If you have the time for it, please join the Dronefly support and development Discord: https://discord.gg/qRgVBmq , otherwise discussing things here is fine.
I think we’re OK for endpoints from what I’ve seen to date. If I notice any missing ones, I’ll file an issue, thanks.
I did up a quick demo using mostly self-contained code to show pyinaturalist called from Dronefly. It’s a hidden command, but you can try it yourself on Discord: ,ttest <query> where query is passed to get_taxa_autocomplete(q=query). It shows off a bit of what Discord displays can include (i.e. a title with a URL, an image, and some Markdown description content formatted here as a code block).
That’s a good point. The docs suggest about 1 request per second, but short bursts that exceed that are probably fine. We can tweak the settings a bit, and I also might want to get input from the iNat devs to get an idea of what a reasonable burst rate limit would be.

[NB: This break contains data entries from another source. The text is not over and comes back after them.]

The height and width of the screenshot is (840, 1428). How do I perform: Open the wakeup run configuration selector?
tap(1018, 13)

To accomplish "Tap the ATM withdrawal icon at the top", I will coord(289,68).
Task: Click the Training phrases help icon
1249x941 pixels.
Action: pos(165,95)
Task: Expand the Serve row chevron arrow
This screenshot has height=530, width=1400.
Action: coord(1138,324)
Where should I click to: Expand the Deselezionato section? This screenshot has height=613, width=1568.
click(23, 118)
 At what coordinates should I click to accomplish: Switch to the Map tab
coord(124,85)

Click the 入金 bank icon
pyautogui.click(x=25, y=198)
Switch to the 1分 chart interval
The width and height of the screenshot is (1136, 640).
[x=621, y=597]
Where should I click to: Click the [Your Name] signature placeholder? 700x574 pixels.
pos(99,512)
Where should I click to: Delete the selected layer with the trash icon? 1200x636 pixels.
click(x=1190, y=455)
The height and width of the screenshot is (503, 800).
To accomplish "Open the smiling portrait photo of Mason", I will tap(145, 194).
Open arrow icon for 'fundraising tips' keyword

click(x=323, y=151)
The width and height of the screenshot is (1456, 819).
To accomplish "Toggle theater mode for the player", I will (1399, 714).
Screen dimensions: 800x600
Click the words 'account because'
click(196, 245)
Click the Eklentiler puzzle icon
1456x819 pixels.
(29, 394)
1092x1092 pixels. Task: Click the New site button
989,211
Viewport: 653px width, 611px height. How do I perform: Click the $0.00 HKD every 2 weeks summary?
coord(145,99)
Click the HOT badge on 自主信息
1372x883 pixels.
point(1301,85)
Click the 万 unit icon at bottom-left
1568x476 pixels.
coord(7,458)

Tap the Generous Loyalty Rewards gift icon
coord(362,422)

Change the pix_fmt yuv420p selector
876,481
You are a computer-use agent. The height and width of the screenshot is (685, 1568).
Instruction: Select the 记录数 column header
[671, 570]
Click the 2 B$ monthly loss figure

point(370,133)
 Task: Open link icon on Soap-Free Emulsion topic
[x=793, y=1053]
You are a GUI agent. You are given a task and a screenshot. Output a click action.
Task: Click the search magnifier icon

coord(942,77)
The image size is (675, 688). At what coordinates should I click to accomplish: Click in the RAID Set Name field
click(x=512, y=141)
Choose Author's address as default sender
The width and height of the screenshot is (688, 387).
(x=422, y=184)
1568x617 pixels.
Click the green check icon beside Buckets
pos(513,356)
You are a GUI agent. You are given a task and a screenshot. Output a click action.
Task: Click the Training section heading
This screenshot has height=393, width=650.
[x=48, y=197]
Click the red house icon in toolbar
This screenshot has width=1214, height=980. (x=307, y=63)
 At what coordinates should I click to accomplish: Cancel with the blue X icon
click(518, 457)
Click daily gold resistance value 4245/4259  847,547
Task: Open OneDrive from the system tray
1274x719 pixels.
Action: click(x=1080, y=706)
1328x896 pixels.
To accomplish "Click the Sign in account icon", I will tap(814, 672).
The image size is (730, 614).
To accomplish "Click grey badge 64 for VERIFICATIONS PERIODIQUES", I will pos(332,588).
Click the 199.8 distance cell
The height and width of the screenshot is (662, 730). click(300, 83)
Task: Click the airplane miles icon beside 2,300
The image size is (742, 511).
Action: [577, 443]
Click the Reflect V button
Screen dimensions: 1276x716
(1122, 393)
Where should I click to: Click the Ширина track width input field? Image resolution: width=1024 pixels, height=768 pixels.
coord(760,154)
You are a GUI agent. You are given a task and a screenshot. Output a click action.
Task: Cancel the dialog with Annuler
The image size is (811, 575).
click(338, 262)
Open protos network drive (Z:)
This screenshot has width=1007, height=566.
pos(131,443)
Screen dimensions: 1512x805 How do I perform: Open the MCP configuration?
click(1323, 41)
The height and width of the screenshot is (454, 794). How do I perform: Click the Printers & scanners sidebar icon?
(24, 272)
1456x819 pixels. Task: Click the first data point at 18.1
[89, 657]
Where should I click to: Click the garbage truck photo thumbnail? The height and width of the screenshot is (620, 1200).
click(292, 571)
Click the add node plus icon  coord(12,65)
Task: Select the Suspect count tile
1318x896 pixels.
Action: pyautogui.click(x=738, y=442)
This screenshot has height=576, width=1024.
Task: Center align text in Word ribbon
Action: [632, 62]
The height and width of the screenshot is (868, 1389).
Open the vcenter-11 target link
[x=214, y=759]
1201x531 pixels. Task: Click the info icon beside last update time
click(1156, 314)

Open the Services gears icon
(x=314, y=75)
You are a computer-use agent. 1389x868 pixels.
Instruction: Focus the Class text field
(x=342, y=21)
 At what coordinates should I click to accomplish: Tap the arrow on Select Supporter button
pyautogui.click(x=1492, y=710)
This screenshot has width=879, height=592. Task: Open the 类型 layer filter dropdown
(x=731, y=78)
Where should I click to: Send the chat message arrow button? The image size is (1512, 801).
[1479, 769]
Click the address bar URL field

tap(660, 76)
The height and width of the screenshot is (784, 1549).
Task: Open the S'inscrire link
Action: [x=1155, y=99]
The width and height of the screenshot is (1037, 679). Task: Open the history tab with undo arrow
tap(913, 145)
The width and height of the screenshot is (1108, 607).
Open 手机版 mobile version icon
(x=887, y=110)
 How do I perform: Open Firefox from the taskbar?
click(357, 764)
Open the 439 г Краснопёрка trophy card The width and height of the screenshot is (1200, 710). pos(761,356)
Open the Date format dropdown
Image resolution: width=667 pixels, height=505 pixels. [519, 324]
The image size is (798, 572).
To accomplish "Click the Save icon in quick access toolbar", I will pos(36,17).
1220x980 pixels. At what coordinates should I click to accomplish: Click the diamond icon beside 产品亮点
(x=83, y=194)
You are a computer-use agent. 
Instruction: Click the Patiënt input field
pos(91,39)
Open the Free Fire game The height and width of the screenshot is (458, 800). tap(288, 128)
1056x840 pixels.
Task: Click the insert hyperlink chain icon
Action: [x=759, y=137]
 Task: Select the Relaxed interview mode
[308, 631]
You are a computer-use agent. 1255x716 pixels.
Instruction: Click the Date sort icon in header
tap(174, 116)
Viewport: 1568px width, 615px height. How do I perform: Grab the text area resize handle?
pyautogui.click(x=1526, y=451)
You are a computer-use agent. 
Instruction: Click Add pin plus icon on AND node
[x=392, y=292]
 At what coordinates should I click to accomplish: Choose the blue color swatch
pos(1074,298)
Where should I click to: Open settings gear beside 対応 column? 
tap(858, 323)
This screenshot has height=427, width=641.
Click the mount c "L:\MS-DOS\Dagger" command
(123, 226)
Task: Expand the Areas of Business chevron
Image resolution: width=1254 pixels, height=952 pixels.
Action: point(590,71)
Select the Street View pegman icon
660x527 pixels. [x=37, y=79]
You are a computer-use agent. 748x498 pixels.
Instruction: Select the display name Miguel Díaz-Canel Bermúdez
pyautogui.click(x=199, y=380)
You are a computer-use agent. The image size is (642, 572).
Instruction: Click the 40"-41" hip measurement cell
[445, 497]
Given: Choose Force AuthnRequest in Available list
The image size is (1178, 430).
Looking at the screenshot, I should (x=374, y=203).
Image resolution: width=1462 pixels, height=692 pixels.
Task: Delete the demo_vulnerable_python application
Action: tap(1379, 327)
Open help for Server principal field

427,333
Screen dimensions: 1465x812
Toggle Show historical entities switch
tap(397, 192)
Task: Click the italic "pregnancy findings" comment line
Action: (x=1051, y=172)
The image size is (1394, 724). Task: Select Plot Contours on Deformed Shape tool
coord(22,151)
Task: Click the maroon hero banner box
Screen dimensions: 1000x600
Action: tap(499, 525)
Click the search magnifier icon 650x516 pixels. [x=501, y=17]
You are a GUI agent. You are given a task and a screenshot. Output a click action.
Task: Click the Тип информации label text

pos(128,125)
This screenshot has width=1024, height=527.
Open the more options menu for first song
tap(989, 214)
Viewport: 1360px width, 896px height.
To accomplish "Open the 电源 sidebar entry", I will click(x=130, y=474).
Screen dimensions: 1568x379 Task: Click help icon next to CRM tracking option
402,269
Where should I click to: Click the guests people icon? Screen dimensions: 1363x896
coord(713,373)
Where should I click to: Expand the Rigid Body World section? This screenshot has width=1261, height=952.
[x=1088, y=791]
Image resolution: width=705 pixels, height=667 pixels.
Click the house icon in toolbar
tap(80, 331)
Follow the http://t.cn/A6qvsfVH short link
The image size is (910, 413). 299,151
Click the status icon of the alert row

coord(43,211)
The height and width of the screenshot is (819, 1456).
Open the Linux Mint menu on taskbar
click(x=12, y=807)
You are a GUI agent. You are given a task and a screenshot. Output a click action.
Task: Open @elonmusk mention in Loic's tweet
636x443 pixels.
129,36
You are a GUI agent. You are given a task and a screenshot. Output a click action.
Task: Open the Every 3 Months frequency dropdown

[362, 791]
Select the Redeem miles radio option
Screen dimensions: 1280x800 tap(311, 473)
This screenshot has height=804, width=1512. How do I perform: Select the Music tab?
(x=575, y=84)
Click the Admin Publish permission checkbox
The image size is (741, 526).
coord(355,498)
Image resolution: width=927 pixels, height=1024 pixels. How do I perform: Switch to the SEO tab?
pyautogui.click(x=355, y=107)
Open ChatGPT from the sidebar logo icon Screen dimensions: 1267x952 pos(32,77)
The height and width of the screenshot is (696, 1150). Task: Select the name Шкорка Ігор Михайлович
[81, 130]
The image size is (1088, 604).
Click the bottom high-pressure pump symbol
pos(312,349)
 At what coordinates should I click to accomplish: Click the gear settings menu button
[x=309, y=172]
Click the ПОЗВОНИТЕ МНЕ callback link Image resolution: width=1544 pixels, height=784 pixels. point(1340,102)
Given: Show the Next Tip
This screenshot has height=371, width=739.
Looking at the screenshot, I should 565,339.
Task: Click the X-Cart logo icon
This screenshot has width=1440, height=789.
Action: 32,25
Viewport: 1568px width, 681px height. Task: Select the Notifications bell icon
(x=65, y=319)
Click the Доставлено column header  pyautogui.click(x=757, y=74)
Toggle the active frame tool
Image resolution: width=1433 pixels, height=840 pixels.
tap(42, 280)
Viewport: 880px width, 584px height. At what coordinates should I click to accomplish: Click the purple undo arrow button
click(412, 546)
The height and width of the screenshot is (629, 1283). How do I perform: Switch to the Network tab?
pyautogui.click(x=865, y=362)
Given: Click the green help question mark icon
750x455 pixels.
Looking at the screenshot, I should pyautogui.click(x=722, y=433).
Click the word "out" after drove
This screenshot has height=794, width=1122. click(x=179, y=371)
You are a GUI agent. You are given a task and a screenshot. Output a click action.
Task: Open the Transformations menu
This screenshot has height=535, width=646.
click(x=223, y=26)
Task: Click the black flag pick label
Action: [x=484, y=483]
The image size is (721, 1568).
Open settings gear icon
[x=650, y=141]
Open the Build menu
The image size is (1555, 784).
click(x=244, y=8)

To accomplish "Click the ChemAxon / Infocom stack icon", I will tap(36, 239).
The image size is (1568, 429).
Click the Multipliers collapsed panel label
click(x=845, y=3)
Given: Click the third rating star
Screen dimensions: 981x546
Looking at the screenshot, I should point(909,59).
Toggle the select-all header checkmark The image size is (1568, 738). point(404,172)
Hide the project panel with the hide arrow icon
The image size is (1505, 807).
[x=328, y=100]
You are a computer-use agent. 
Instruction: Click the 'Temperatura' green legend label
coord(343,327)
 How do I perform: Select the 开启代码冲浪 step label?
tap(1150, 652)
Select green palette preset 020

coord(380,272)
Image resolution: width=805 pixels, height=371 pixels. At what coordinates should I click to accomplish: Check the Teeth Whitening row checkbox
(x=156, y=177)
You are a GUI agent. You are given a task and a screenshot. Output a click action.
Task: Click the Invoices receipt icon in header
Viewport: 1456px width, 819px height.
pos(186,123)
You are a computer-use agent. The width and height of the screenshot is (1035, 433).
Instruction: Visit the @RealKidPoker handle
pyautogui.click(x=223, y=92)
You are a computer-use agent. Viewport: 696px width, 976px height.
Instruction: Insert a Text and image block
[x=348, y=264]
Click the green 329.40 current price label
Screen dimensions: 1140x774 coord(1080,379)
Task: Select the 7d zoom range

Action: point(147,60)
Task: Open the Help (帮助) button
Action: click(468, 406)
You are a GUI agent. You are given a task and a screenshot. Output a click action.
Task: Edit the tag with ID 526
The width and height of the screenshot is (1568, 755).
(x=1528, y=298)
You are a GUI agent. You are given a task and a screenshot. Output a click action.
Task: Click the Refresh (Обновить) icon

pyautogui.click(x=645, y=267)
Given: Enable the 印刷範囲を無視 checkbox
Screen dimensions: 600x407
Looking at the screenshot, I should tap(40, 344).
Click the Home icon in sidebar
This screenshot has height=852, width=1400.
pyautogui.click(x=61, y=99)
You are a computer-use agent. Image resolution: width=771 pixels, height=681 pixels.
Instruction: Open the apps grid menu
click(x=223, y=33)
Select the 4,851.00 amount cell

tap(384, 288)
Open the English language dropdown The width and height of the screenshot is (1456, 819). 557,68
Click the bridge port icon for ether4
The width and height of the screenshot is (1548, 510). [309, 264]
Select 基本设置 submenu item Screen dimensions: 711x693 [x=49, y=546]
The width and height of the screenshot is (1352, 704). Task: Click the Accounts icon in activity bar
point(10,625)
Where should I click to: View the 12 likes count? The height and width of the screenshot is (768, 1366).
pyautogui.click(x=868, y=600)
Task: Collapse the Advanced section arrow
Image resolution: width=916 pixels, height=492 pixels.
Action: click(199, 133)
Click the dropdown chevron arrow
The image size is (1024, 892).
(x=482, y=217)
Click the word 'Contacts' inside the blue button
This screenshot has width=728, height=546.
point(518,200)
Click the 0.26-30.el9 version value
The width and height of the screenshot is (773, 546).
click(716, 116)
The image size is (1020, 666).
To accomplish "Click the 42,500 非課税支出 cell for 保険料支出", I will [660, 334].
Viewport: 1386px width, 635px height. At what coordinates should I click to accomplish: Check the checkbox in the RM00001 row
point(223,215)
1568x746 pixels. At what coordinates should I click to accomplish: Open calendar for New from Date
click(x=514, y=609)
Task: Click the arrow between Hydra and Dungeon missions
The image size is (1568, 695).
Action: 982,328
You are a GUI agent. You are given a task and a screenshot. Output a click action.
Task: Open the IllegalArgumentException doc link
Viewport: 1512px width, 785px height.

That would be doable, but my instinct is that it would end up being a maintenance headache in the long term. I have a few ideas that could make this easier. If you can get by with using ThreadPoolExecutor for now, I can help with that after pyinaturalist 0.14 is finished (in maybe a month or two?).
That’s funny, I think you just described the progression of ideas that every other python dev has arrived at over the last 5 years, plus or minus several other detours along the way. dataclass is great, and attrs is basically a superset of that. In our case of working with iNat data, the converters and other features in attrs make life a lot easier and solve several of the problems you mentioned.
Also, I am on Discord, and I’ll go ahead and join that channel. If I don’t respond right away, in general I’m easier to get ahold of either on GitHub or the forums here.
As for caching, earlier this year I took on maintenance of requests-cache, which I was already using for other projects, and will be integrating that into pyinaturalist in a future release. Check out the URL patterns feature, which lets you set expiration for different endpoints based on glob patterns.